* INSTRUCTION: Repeat the lines of the records below, from the line containing "Identify the location of Repentance: faith" through the end of the records, inclusive.

(Records of word and element locations)
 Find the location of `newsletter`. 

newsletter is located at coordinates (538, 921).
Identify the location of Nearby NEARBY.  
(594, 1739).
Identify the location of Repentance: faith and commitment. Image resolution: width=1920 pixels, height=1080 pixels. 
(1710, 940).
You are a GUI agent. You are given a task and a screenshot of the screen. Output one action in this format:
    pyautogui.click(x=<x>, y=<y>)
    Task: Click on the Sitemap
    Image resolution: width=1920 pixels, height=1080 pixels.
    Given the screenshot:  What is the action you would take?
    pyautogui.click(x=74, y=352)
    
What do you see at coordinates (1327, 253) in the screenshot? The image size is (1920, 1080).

* SOLUTION TO THIS PROBLEM:
Identify the location of Repentance: faith and commitment. Image resolution: width=1920 pixels, height=1080 pixels. 
(1710, 940).
You are a GUI agent. You are given a task and a screenshot of the screen. Output one action in this format:
    pyautogui.click(x=<x>, y=<y>)
    Task: Click on the Sitemap
    Image resolution: width=1920 pixels, height=1080 pixels.
    Given the screenshot:  What is the action you would take?
    pyautogui.click(x=74, y=352)
    
What do you see at coordinates (1327, 253) in the screenshot? The image size is (1920, 1080).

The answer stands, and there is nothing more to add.